Throughout its history Ethiopia has rarely, if ever, faced the barrage of international pressure as it has now. Over six months into what the Ethiopian government describes a law and order operation to vanquish the Tigray People’s Liberation Front (TPLF) following its attack on the Northern Command of the national defence forces based in the Tigray region, the U.S, the European Union, the U.N., the Western mainstream media as well as international think tanks and human rights organizations have been repeatedly calling on the Ethiopian government to cease military operations and begin the withdrawal of outside forces from Tigray, including Amhara regional security forces and Eritrean troops; allow unfettered media and aid access; investigate the atrocities committed during the conflict and bring the perpetrators to justice; and engage in dialogue with the TPLF. They argue that if the hostilities do not come to an end soon, they may provoke widespread unrest in Ethiopia and a humanitarian crisis in the Horn; spark regional war if neighboring states are drawn into the conflict; or cause Ethiopia to disintegrate like the former Yugoslavia. Though the U.N. Security Council has met over five times to discuss the conflict, it has been unable to reach a consensus on imposing sanctions against Ethiopia.
On another front, talks between Ethiopia, Egypt and Sudan on the filling and operation of the Great Ethiopian Renaissance Dam (GERD), being built on the Nile River, remain stalled. In 2020 Egypt tried to enlist the help of the U.S. to force Ethiopia to sign a binding on the filling period. The Ethiopian government refused to accept a US-drafted agreement regulating the filling time of the dam, insisting it has the right to fill the dam at its own pace and would complete it in no more than seven years. Egypt wants the filling to take place over 12-21 years, managed carefully on water availability hoping to reap the reward of increased electricity production as soon as possible. Neighboring Sudan, which initially supported the building of the dam, has now sided with Egypt, maintaining that the filling of the dam without the agreement of downstream countries threatens its national security. Understandably, both sides to the dispute fear of the setting of a precedent they may regret later. Egypt and Sudan are leery of Ethiopia’s position, believing that they will be adversely affected in times of water stress and prolonged drought absent an agreement on the minimum amount of water Ethiopia must release under such a scenario. On its part, Ethiopia is rightfully unwilling to give in, fearing that in doing so amounts to compromising sovereign right to use the waters of the Nile in a fair and equitable manner.

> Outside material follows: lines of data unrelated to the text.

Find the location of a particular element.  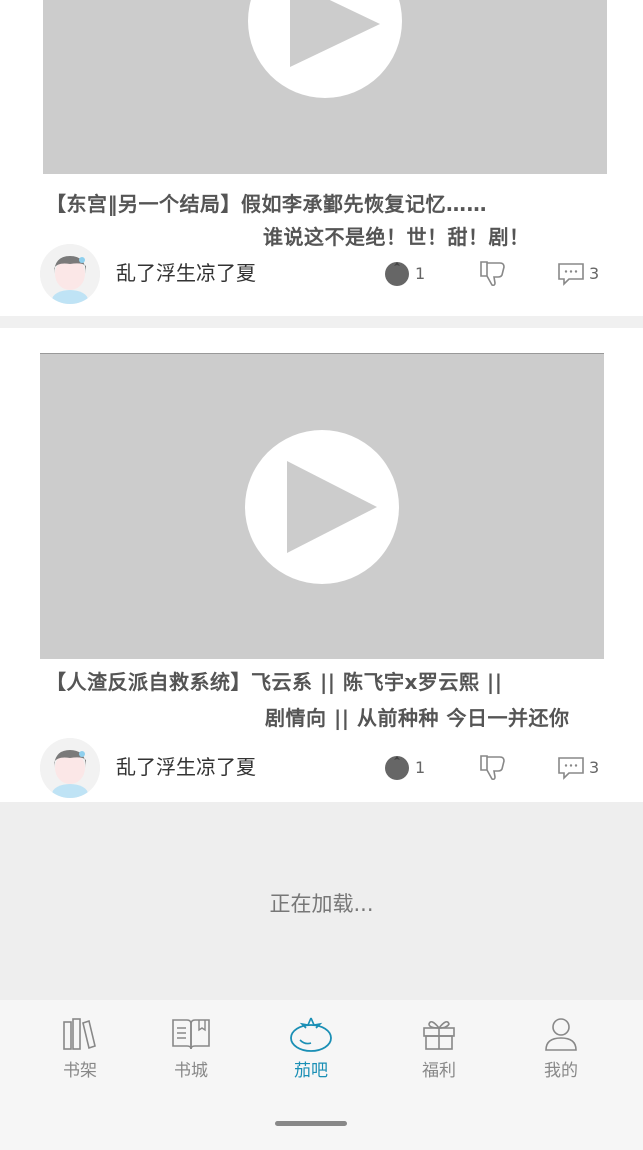

tab-mine: 我的 is located at coordinates (561, 1048).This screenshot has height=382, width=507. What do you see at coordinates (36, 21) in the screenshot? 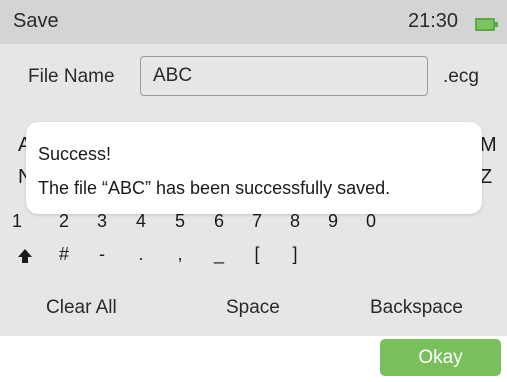
I see `screen-title: Save` at bounding box center [36, 21].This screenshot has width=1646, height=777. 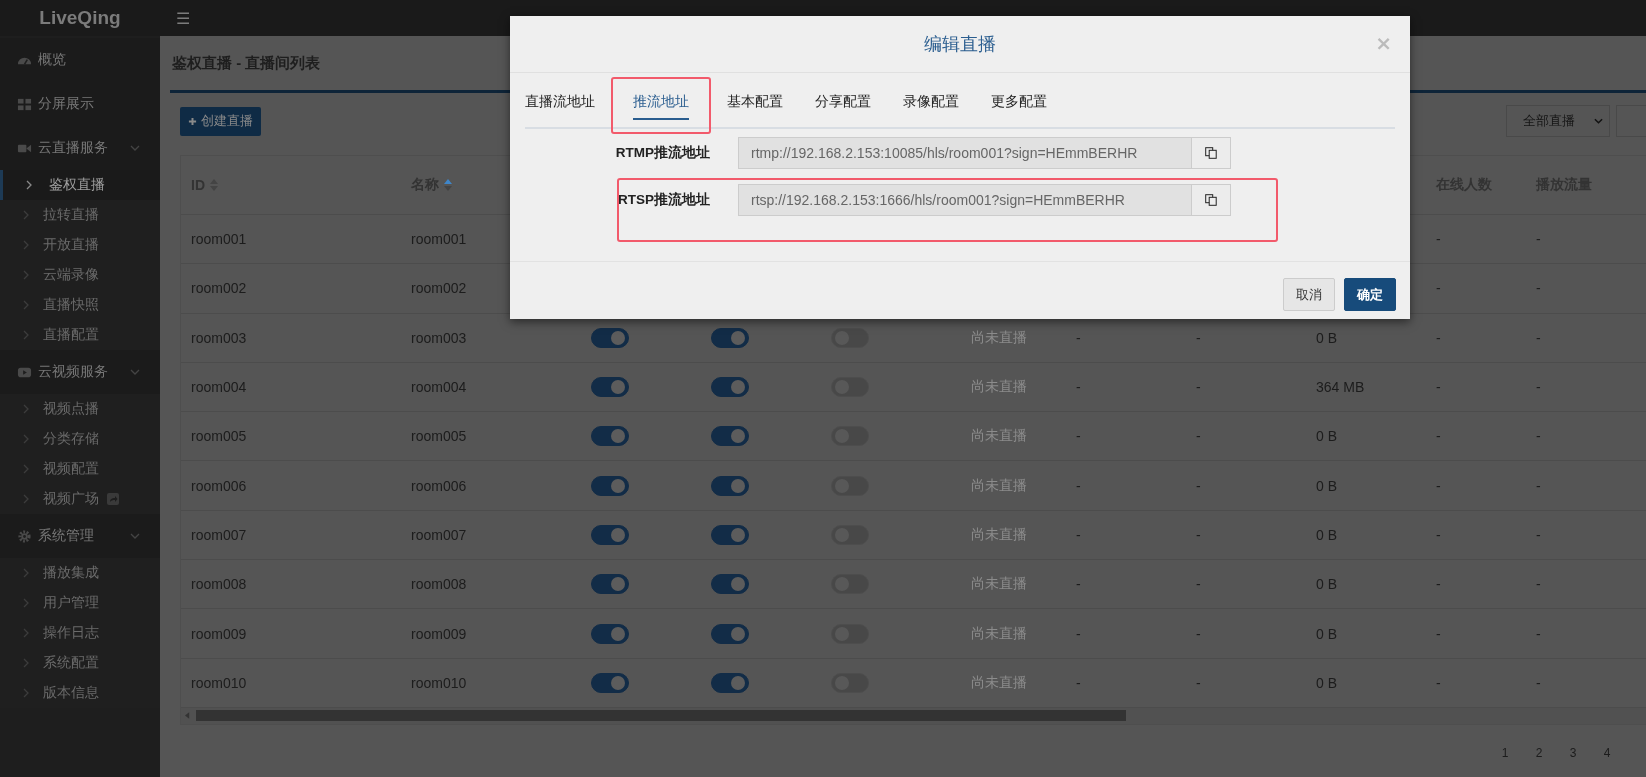 What do you see at coordinates (80, 215) in the screenshot?
I see `sidebar-item: 拉转直播` at bounding box center [80, 215].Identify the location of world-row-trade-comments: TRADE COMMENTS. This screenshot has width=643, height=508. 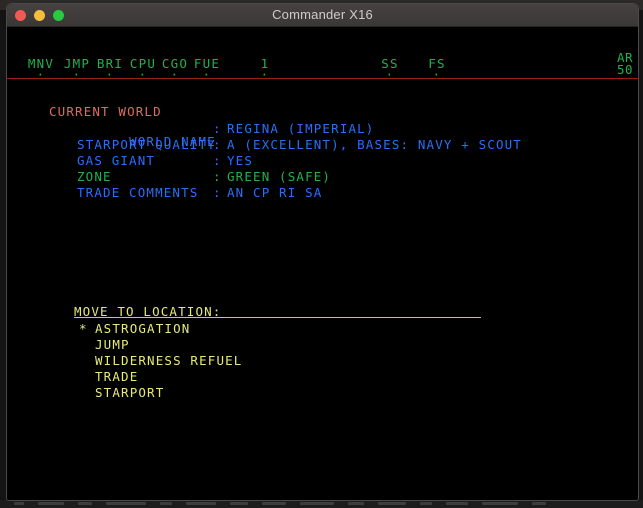
(138, 192).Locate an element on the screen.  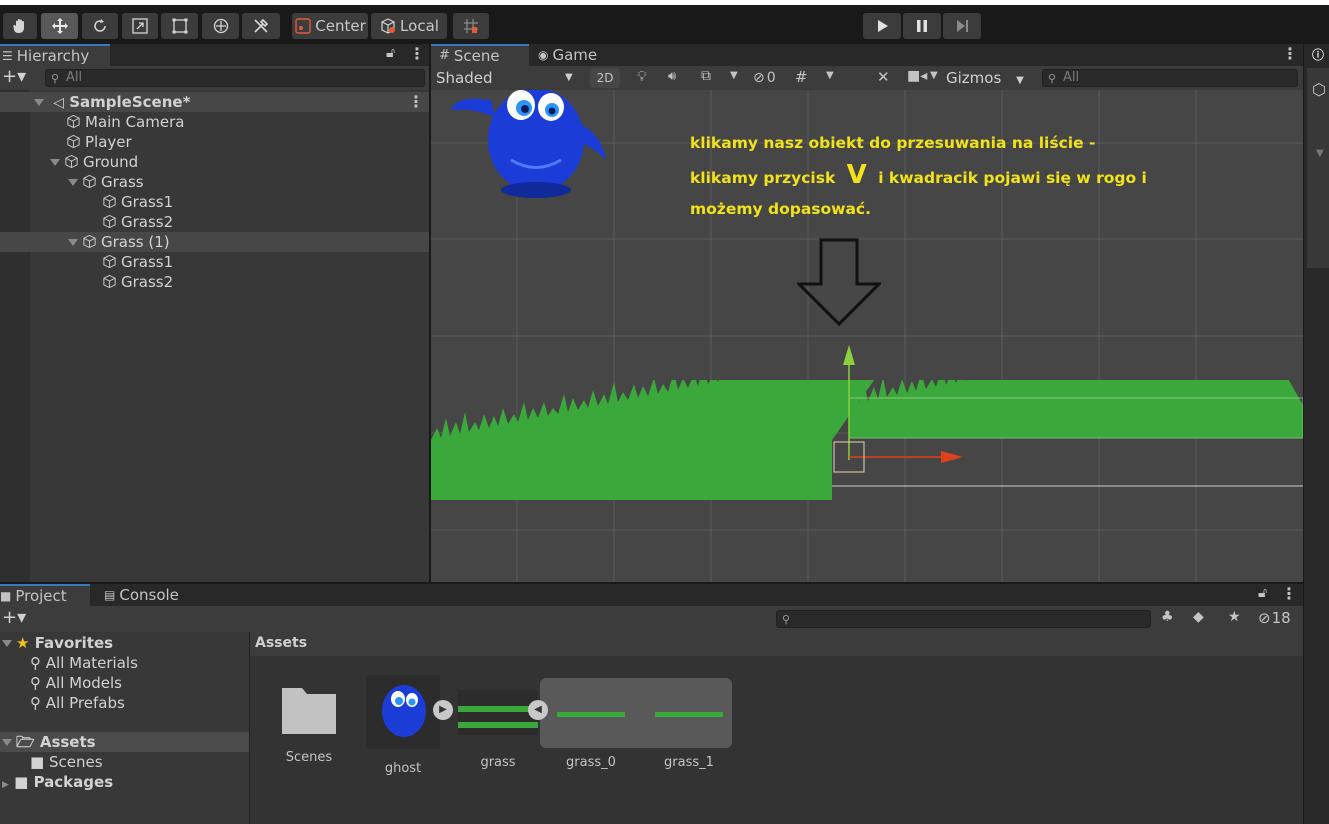
folder-icon: ■ is located at coordinates (22, 782).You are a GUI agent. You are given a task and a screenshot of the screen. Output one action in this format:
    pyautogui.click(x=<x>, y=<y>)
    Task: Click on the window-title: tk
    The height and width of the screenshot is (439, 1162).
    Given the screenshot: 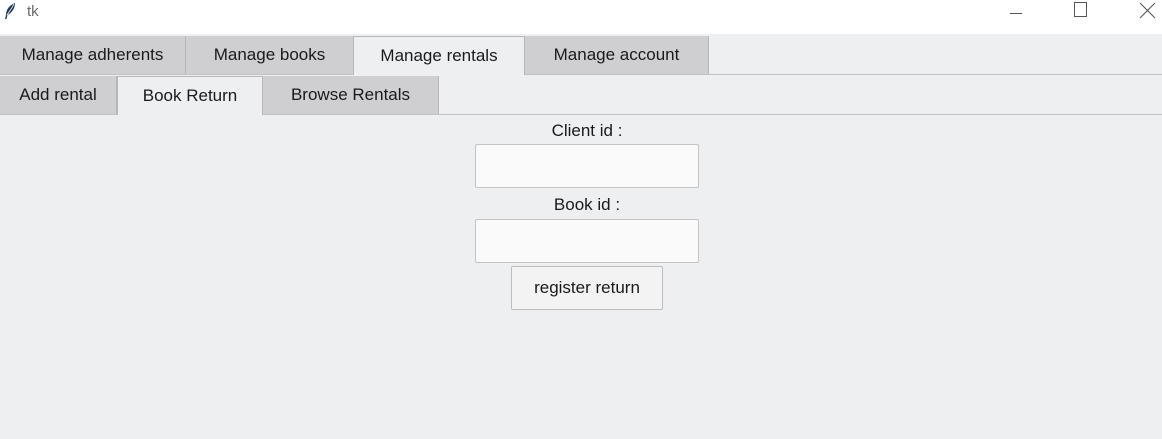 What is the action you would take?
    pyautogui.click(x=33, y=12)
    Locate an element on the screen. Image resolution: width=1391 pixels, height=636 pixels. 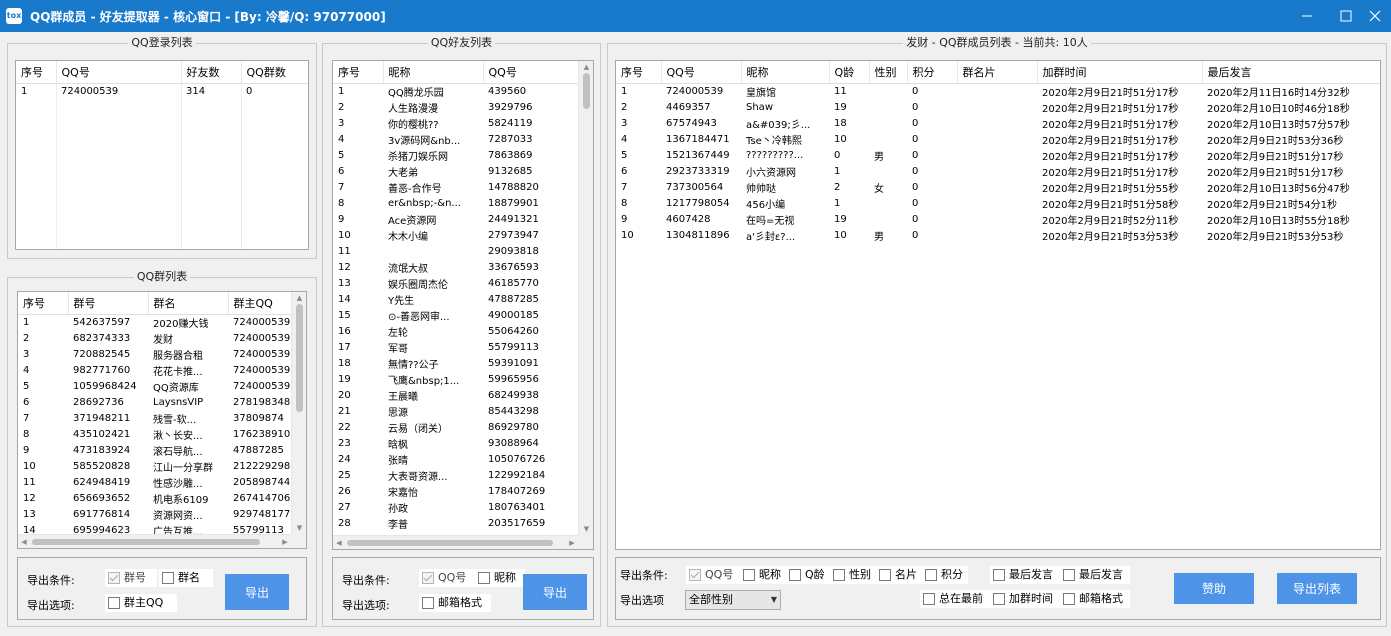
member-col-nick: 昵称 is located at coordinates (784, 72).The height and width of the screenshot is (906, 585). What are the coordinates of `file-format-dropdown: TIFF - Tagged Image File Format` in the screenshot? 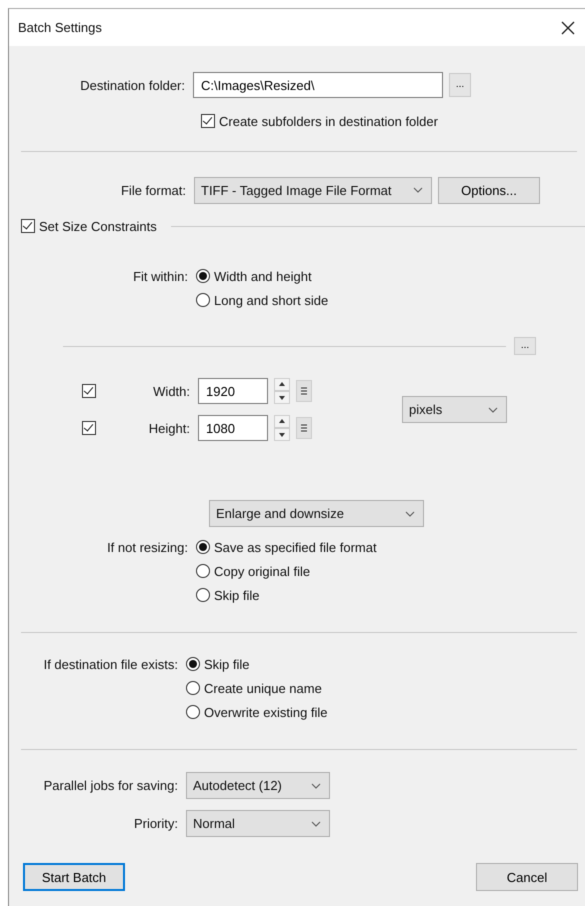 It's located at (313, 190).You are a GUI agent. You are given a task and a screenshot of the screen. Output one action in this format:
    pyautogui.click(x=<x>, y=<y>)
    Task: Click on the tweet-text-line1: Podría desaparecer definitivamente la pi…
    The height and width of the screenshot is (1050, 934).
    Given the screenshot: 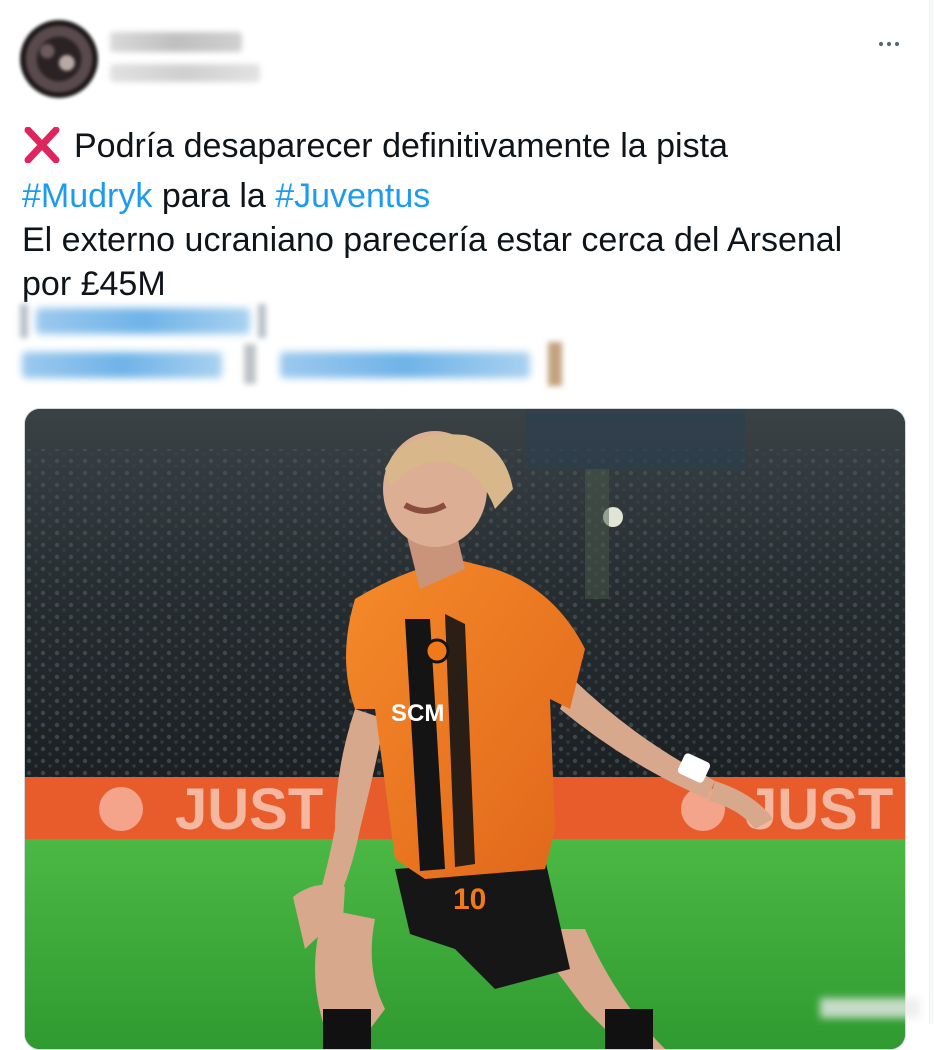 What is the action you would take?
    pyautogui.click(x=401, y=146)
    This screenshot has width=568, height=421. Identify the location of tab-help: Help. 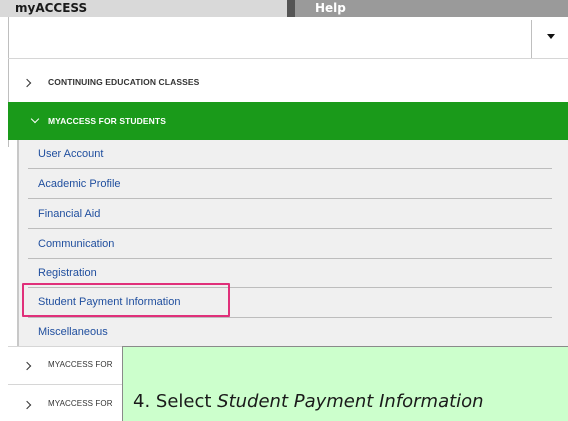
(432, 8).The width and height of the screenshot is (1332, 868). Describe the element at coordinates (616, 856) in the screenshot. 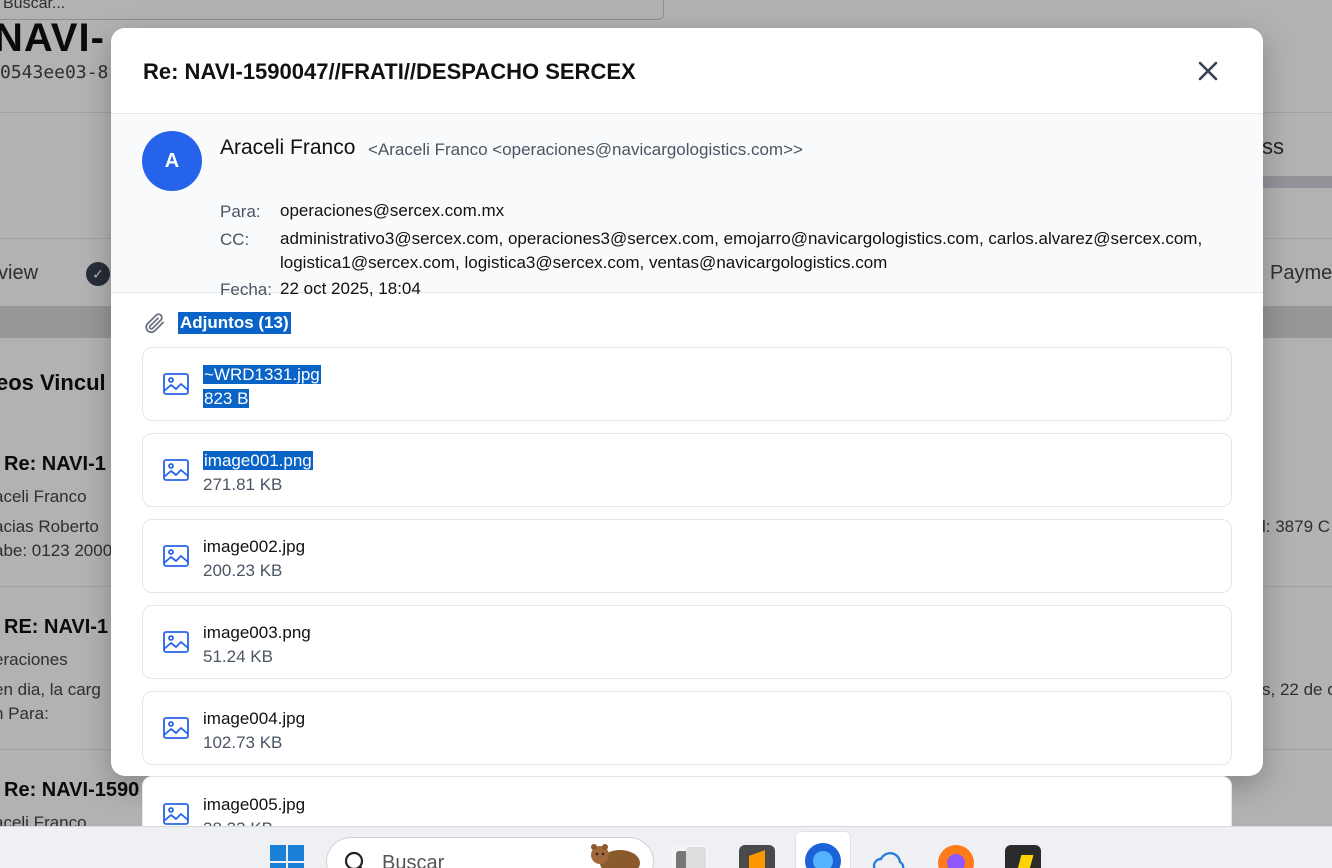

I see `search-highlight-bear-icon` at that location.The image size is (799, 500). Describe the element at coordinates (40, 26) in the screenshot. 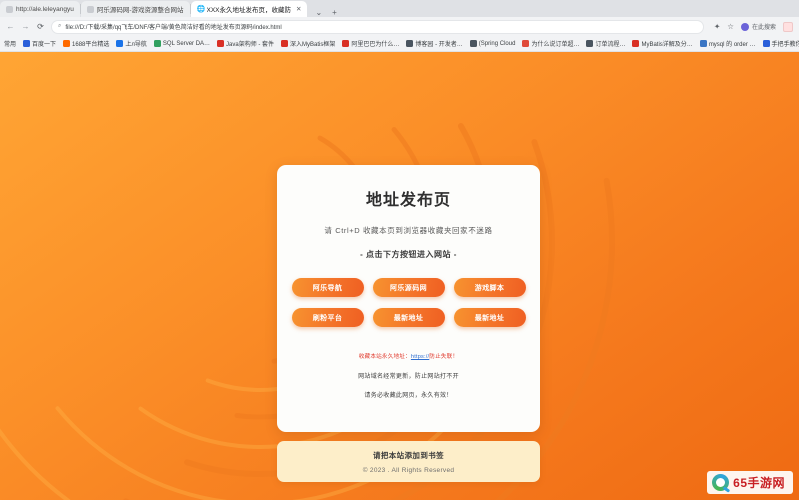

I see `reload-icon: ⟳` at that location. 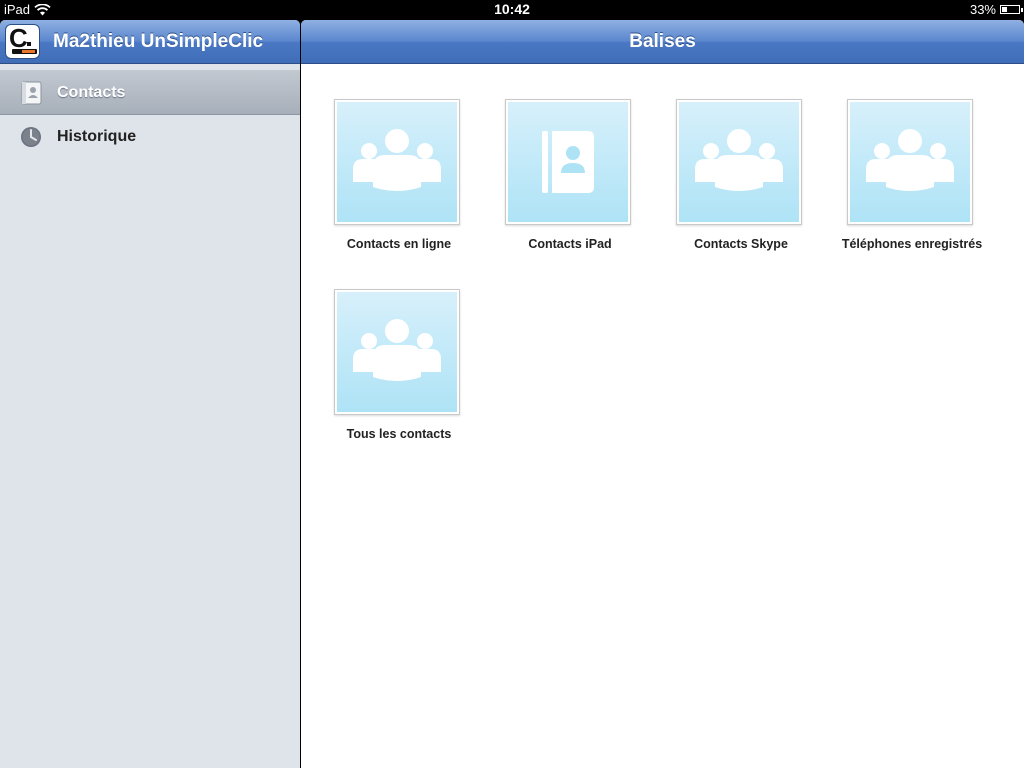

Most Ethiopians and some foreign observers believe that the reason the West is piling up pressure on Ethiopia is not entirely humanitarian as it holds out to be. They are of the opinion that the West is purely driven by its selfish geopolitical interest, namely to render Ethiopia a weak and submissive state so that it does not become a force that foils the realization of its strategic vision in the Middle East and Africa. They contend that on the one hand a rising Ethiopia determined to pursue an independent foreign relations and unwilling to do the West’s bidding makes it harder to protect the interests of Egypt—the linchpin of its Middle East policy. On the other hand, they say, it wants to curb the growing influence of China in Africa and that is why it is using the Tigray conflict and the standoff over the GERD as a pretext to pressure Ethiopia.
The West better realize that the gradual change in the essentially undemocratic and unipolar global world order witnessed over the last several decades means that the days when it can boss around nations it considers to be feeble are slowly fading. The shift has led to the creation of multiple global forces jockeying for power and looking to broaden their sphere of influence. This is one among several factors that explains the unprecedented and relentless pressure being brought to bear on Ethiopia. As a country that has never been colonized and home to a fiercely patriotic people, it’s inconceivable that Ethiopia will ever cave in to the West’s demands. If the West chooses to stay the course in the belief that Ethiopia will capitulate, it could actually push the government to reject any negotiation proposed or managed by entities it views to be biased and thereby dig in its heel. The counterproductive effects of such a doomed strategy only serve to perpetuate the conflict that the West is ostensibly trying to stop and destabilize the country. This self-fulfilling prophesy is something it should fear and avoid at all cost because once Ethiopia comes apart at the seams none of us have any inkling the horrors that may ensue.